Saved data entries

------------------------------

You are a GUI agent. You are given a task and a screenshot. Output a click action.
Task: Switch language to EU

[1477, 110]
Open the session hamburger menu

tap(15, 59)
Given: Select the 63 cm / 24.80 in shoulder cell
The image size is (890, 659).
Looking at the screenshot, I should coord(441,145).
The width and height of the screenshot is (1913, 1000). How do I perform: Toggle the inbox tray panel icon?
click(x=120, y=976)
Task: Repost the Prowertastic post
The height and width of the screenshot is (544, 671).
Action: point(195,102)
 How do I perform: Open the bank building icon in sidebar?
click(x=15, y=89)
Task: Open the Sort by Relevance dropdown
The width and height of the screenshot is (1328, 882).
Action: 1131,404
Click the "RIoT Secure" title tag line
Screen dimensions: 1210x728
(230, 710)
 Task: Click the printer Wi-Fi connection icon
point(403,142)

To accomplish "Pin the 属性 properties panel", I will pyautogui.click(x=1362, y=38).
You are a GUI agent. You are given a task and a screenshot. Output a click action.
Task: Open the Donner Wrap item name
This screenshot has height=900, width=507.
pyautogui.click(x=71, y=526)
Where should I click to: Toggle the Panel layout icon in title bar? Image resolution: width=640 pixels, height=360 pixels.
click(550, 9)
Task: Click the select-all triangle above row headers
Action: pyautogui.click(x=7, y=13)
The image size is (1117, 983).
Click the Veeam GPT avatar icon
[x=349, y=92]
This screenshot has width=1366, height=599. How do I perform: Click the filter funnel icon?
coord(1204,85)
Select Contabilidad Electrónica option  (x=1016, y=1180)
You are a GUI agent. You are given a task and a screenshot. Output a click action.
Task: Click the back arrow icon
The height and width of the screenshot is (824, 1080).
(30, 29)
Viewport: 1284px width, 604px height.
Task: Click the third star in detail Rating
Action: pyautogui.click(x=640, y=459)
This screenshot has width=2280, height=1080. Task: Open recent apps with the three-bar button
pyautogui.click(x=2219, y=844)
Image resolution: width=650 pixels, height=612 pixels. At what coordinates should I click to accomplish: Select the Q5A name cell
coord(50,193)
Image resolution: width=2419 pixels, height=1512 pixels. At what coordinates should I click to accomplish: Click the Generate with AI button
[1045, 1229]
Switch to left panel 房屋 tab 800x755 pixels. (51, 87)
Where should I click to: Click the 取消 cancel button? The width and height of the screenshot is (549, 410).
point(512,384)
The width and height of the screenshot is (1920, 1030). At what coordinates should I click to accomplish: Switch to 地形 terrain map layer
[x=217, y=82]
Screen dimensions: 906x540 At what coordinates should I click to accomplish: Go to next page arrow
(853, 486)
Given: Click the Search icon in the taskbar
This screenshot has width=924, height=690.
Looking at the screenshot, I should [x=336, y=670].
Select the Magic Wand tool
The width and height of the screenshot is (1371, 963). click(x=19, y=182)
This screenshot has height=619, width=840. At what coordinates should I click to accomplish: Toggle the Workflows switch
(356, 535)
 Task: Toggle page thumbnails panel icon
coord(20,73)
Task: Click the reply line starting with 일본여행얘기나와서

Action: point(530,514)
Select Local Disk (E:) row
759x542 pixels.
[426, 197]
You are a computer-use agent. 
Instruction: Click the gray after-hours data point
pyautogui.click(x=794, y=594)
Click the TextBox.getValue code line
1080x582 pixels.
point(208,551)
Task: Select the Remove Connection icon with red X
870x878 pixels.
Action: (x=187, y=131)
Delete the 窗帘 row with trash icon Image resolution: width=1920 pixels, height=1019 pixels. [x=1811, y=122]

------------------------------

» **YOUR TASK**
Your answer must be every record above, retyped exactly.

» **TASK RESPONSE**
You are a GUI agent. You are given a task and a screenshot. Output a click action.
Task: Switch language to EU

[1477, 110]
Open the session hamburger menu

tap(15, 59)
Given: Select the 63 cm / 24.80 in shoulder cell
The image size is (890, 659).
Looking at the screenshot, I should coord(441,145).
The width and height of the screenshot is (1913, 1000). How do I perform: Toggle the inbox tray panel icon?
click(x=120, y=976)
Task: Repost the Prowertastic post
The height and width of the screenshot is (544, 671).
Action: point(195,102)
 How do I perform: Open the bank building icon in sidebar?
click(x=15, y=89)
Task: Open the Sort by Relevance dropdown
The width and height of the screenshot is (1328, 882).
Action: 1131,404
Click the "RIoT Secure" title tag line
Screen dimensions: 1210x728
(230, 710)
 Task: Click the printer Wi-Fi connection icon
point(403,142)

To accomplish "Pin the 属性 properties panel", I will pyautogui.click(x=1362, y=38).
You are a GUI agent. You are given a task and a screenshot. Output a click action.
Task: Open the Donner Wrap item name
This screenshot has height=900, width=507.
pyautogui.click(x=71, y=526)
Where should I click to: Toggle the Panel layout icon in title bar? Image resolution: width=640 pixels, height=360 pixels.
click(550, 9)
Task: Click the select-all triangle above row headers
Action: pyautogui.click(x=7, y=13)
The image size is (1117, 983).
Click the Veeam GPT avatar icon
[x=349, y=92]
This screenshot has width=1366, height=599. How do I perform: Click the filter funnel icon?
coord(1204,85)
Select Contabilidad Electrónica option  (x=1016, y=1180)
You are a GUI agent. You are given a task and a screenshot. Output a click action.
Task: Click the back arrow icon
The height and width of the screenshot is (824, 1080).
(30, 29)
Viewport: 1284px width, 604px height.
Task: Click the third star in detail Rating
Action: pyautogui.click(x=640, y=459)
This screenshot has width=2280, height=1080. Task: Open recent apps with the three-bar button
pyautogui.click(x=2219, y=844)
Image resolution: width=650 pixels, height=612 pixels. At what coordinates should I click to accomplish: Select the Q5A name cell
coord(50,193)
Image resolution: width=2419 pixels, height=1512 pixels. At what coordinates should I click to accomplish: Click the Generate with AI button
[1045, 1229]
Switch to left panel 房屋 tab 800x755 pixels. (51, 87)
Where should I click to: Click the 取消 cancel button? The width and height of the screenshot is (549, 410).
point(512,384)
The width and height of the screenshot is (1920, 1030). At what coordinates should I click to accomplish: Switch to 地形 terrain map layer
[x=217, y=82]
Screen dimensions: 906x540 At what coordinates should I click to accomplish: Go to next page arrow
(853, 486)
Given: Click the Search icon in the taskbar
This screenshot has width=924, height=690.
Looking at the screenshot, I should [x=336, y=670].
Select the Magic Wand tool
The width and height of the screenshot is (1371, 963). click(x=19, y=182)
This screenshot has height=619, width=840. At what coordinates should I click to accomplish: Toggle the Workflows switch
(356, 535)
 Task: Toggle page thumbnails panel icon
coord(20,73)
Task: Click the reply line starting with 일본여행얘기나와서

Action: point(530,514)
Select Local Disk (E:) row
759x542 pixels.
[426, 197]
You are a computer-use agent. 
Instruction: Click the gray after-hours data point
pyautogui.click(x=794, y=594)
Click the TextBox.getValue code line
1080x582 pixels.
point(208,551)
Task: Select the Remove Connection icon with red X
870x878 pixels.
Action: (x=187, y=131)
Delete the 窗帘 row with trash icon Image resolution: width=1920 pixels, height=1019 pixels. [x=1811, y=122]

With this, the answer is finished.